The problem is when excessive amounts of IL-12 are produced. Dr. Petro
hypothesizes that excess IL-12 is produced in the mouse brain following
an infection by an MS-model virus.
An excess of the protein in the brain in mouse models causes multiple
sclerosis symptoms, similar to those in humans. He and his team hope to
determine the details of the key signaling mechanism that leads to a MS-like
disease in the mouse virus model.
We expect that similar if not identical signaling mechanisms play a
role in humans, Dr. Petro said. In the mouse, if IL-12 is blocked, then
symptoms get better, but we have yet to test this in humans. This gap in
knowledge is important to fill since IL-12 expression is a feasible target
for MS therapy.
We have all the tools available to come up with an answer to exaggerated
production of IL-12. Of course, we realize sometimes things work great
in the test tube but dont always work out in the clinic.
The teams long-term goal is to inhibit or reduce the cellular activity
of IL-12 and develop therapeutic strategies for disrupting the process
so symptoms can be reduced.
If you could somehow lower the IL-12 production, the thought is that
this will help people by reducing or controlling their MS symptoms. Reducing
the IL-12 activity seems to help disease symptoms in mice, Dr. Petro said.
The way MS works is that you have an initial episode with symptoms.
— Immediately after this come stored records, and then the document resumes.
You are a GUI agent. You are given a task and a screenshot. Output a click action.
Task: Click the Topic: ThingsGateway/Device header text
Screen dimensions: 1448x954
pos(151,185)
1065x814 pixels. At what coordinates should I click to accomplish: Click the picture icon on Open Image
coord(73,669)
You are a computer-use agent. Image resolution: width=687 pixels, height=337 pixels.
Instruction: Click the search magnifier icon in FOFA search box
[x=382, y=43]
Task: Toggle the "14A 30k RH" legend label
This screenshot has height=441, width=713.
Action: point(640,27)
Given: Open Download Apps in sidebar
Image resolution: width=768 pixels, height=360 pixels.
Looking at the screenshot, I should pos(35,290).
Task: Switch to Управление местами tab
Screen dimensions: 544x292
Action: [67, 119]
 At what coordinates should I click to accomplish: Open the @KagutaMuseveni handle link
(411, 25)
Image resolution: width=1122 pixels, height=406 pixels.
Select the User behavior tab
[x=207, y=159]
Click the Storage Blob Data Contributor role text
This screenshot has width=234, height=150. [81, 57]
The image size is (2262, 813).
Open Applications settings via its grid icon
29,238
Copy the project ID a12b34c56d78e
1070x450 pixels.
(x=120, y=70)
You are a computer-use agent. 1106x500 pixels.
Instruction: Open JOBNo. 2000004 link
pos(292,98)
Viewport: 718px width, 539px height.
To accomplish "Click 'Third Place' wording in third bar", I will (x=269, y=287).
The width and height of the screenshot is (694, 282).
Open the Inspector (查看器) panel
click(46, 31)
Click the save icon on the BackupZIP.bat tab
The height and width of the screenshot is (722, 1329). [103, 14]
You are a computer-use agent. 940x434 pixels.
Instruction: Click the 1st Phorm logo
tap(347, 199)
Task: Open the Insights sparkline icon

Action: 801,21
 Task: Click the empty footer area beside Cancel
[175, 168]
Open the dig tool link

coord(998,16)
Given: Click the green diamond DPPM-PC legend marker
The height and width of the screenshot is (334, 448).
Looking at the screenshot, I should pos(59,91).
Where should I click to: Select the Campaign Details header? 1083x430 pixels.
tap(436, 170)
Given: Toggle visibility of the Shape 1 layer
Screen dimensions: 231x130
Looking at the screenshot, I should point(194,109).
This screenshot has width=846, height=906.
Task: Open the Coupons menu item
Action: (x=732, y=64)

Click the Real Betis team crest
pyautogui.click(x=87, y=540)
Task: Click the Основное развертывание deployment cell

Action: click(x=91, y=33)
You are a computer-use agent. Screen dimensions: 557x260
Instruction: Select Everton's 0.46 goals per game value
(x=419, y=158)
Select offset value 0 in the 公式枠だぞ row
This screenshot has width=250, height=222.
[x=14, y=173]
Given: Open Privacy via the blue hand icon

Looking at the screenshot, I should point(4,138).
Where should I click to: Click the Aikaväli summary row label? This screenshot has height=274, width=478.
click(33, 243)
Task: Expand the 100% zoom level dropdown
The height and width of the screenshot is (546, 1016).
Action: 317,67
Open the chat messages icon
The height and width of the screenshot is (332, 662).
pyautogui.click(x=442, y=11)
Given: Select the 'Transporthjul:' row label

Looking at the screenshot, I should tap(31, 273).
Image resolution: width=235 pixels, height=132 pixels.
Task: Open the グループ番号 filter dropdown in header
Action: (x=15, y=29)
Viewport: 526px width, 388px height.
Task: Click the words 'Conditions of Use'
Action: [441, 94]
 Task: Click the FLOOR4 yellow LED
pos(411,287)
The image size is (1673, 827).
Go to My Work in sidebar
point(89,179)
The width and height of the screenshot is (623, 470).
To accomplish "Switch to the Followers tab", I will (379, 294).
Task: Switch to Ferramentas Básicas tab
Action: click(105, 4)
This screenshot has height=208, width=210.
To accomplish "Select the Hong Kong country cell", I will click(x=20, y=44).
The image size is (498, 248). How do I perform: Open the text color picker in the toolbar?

Then after some time you may get better. Later you may have a recurrence
of symptoms and the symptoms may get worse. All the while you know the
symptoms will come back, he said.
Dr. Petro said he and his colleagues also will study in the laboratory,
various effects of drugs on IL-12.
If we can figure out with pharmaceuticals how to inhibit IL-12 gene
transcription factors, then maybe were on to something, then it actually
may be possible to do something at the IL-12 gene to reduce or stop symptoms
of MS. This goal is within reach because presently, several novel anti-cancer
therapies have emerged from basic research dealing with cell signaling
mechanisms. It is now time to explore similar possibilities for treatment
of MS.
Multiple sclerosis is a chronic, often disabling, disease of the central
nervous system. Symptoms may be mild, such as numbness in the limbs, or
severeparalysis or loss of vision. There currently is no cure for the
disease. Until recently, steroids were the principal medications for MS.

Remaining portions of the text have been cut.